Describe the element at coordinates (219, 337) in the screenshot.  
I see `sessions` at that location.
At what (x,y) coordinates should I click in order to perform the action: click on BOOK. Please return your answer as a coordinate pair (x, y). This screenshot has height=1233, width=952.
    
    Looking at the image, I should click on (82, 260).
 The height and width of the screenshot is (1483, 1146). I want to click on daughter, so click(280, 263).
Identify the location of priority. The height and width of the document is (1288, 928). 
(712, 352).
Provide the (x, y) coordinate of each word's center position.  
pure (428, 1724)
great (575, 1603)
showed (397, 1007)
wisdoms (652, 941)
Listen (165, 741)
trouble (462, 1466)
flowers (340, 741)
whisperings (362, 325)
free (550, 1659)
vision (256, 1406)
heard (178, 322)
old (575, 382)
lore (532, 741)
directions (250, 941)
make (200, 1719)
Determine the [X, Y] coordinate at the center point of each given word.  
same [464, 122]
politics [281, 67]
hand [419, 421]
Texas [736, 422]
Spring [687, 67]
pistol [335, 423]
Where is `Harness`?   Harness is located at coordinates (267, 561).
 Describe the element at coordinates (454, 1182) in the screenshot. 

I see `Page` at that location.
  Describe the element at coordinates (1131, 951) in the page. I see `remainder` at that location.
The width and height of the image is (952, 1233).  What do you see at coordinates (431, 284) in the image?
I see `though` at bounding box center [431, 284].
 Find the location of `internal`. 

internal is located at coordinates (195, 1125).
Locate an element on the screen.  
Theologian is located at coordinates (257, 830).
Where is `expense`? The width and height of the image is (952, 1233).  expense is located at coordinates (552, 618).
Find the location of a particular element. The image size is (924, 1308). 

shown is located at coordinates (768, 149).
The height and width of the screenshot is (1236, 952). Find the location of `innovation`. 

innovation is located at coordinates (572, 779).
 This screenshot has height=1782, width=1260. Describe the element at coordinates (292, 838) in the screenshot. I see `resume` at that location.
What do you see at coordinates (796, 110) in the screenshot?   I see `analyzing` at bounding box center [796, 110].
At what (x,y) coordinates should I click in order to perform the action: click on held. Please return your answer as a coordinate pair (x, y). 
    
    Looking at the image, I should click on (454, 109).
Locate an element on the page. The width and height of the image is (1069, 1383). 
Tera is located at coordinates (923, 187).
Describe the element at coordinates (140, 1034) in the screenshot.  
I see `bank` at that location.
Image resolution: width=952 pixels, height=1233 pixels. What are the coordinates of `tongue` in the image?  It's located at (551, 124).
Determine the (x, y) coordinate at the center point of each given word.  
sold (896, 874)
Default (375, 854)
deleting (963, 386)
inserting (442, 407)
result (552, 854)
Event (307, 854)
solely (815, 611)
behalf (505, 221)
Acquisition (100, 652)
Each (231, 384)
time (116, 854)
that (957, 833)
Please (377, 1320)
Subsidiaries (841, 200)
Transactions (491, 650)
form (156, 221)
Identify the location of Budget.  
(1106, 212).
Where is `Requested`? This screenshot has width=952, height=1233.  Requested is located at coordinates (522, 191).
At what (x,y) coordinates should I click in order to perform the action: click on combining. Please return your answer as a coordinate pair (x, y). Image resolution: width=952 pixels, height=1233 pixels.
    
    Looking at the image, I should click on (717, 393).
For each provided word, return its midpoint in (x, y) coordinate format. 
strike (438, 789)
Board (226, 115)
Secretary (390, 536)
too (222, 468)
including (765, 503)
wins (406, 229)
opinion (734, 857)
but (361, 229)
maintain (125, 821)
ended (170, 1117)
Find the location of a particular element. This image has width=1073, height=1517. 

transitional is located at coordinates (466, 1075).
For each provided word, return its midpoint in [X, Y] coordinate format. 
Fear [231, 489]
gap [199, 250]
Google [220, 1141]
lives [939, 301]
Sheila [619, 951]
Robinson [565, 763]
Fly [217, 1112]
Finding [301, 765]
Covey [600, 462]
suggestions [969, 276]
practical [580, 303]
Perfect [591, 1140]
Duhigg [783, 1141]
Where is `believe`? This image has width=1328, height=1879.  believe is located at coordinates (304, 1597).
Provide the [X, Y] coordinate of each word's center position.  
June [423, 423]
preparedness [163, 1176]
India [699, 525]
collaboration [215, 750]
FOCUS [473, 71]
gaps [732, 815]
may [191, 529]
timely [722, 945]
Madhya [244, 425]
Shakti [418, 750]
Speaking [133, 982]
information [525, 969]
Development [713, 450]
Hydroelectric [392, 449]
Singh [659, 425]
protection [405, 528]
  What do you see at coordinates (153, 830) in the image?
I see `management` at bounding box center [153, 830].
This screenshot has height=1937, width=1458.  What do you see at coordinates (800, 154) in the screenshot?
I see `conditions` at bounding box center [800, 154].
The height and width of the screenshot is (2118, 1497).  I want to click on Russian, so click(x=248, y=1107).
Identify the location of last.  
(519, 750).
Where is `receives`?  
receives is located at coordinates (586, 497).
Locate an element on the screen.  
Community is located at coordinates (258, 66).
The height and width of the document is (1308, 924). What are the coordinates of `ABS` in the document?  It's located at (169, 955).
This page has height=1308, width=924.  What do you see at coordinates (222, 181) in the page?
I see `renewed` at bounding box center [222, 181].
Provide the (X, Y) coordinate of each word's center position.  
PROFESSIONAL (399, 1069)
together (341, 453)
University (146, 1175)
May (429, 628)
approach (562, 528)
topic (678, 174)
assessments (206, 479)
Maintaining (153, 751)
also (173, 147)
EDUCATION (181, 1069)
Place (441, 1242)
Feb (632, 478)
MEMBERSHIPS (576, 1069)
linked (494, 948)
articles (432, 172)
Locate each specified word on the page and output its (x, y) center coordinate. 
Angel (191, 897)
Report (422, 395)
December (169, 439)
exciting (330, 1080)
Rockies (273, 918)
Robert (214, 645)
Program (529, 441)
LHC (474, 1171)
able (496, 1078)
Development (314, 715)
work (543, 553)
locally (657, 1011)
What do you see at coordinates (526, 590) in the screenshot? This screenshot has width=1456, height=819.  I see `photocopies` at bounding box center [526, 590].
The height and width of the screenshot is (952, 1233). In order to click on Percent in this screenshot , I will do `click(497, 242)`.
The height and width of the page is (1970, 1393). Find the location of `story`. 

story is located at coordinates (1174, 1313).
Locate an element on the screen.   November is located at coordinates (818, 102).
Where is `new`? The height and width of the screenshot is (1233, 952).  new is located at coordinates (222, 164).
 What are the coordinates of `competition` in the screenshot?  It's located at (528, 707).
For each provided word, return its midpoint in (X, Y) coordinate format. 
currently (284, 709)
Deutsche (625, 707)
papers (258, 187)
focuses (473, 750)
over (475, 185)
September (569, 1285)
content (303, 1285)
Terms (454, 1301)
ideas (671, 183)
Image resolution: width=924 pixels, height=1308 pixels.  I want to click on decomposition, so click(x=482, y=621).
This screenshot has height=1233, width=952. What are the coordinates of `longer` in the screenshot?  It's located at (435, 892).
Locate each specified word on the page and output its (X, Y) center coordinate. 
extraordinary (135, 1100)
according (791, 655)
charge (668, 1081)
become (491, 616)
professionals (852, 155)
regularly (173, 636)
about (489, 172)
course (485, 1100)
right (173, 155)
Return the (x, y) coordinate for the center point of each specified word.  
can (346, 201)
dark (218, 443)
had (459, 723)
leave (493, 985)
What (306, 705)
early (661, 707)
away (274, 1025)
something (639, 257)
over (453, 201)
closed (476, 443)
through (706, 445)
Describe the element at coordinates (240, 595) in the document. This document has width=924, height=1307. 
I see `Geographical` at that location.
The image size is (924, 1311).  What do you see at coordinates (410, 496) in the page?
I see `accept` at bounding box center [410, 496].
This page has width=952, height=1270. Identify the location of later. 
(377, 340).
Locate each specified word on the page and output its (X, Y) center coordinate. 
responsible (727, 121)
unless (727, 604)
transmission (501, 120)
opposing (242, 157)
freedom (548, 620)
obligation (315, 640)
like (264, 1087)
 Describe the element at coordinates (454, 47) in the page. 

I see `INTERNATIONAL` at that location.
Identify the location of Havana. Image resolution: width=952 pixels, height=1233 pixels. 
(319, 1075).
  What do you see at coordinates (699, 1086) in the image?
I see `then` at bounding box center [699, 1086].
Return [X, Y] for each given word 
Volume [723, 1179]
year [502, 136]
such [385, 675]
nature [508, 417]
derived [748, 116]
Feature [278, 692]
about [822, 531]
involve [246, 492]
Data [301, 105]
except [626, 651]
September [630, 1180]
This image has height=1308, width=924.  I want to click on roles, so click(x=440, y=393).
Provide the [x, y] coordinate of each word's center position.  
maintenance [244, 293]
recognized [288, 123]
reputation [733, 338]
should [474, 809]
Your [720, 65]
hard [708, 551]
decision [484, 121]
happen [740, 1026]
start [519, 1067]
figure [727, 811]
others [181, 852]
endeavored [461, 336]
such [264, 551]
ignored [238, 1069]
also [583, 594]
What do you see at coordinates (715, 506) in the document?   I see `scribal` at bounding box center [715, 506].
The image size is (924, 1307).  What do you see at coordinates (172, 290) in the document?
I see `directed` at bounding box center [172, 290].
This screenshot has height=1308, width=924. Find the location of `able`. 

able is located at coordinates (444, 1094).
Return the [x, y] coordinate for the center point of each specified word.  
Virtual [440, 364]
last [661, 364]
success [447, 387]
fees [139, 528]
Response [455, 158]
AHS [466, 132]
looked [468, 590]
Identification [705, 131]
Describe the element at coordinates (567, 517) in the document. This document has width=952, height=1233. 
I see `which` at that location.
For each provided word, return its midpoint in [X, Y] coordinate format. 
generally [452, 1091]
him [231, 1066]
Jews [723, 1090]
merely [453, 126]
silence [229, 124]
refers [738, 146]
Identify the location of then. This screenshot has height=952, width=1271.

+-------+

** WRITTEN PROBLEM **
Quote, word for word, the lines of the records that run from the line containing "Fly [217, 1112]" through the line containing "Community is located", including both of those lines.

** SOLUTION TO THIS PROBLEM **
Fly [217, 1112]
Finding [301, 765]
Covey [600, 462]
suggestions [969, 276]
practical [580, 303]
Perfect [591, 1140]
Duhigg [783, 1141]
Where is `believe`? This image has width=1328, height=1879.  believe is located at coordinates (304, 1597).
Provide the [X, Y] coordinate of each word's center position.  
June [423, 423]
preparedness [163, 1176]
India [699, 525]
collaboration [215, 750]
FOCUS [473, 71]
gaps [732, 815]
may [191, 529]
timely [722, 945]
Madhya [244, 425]
Shakti [418, 750]
Speaking [133, 982]
information [525, 969]
Development [713, 450]
Hydroelectric [392, 449]
Singh [659, 425]
protection [405, 528]
  What do you see at coordinates (153, 830) in the image?
I see `management` at bounding box center [153, 830].
This screenshot has height=1937, width=1458.  What do you see at coordinates (800, 154) in the screenshot?
I see `conditions` at bounding box center [800, 154].
The height and width of the screenshot is (2118, 1497).  I want to click on Russian, so click(x=248, y=1107).
Identify the location of last.  
(519, 750).
Where is `receives`?  
receives is located at coordinates (586, 497).
Locate an element on the screen.  
Community is located at coordinates (258, 66).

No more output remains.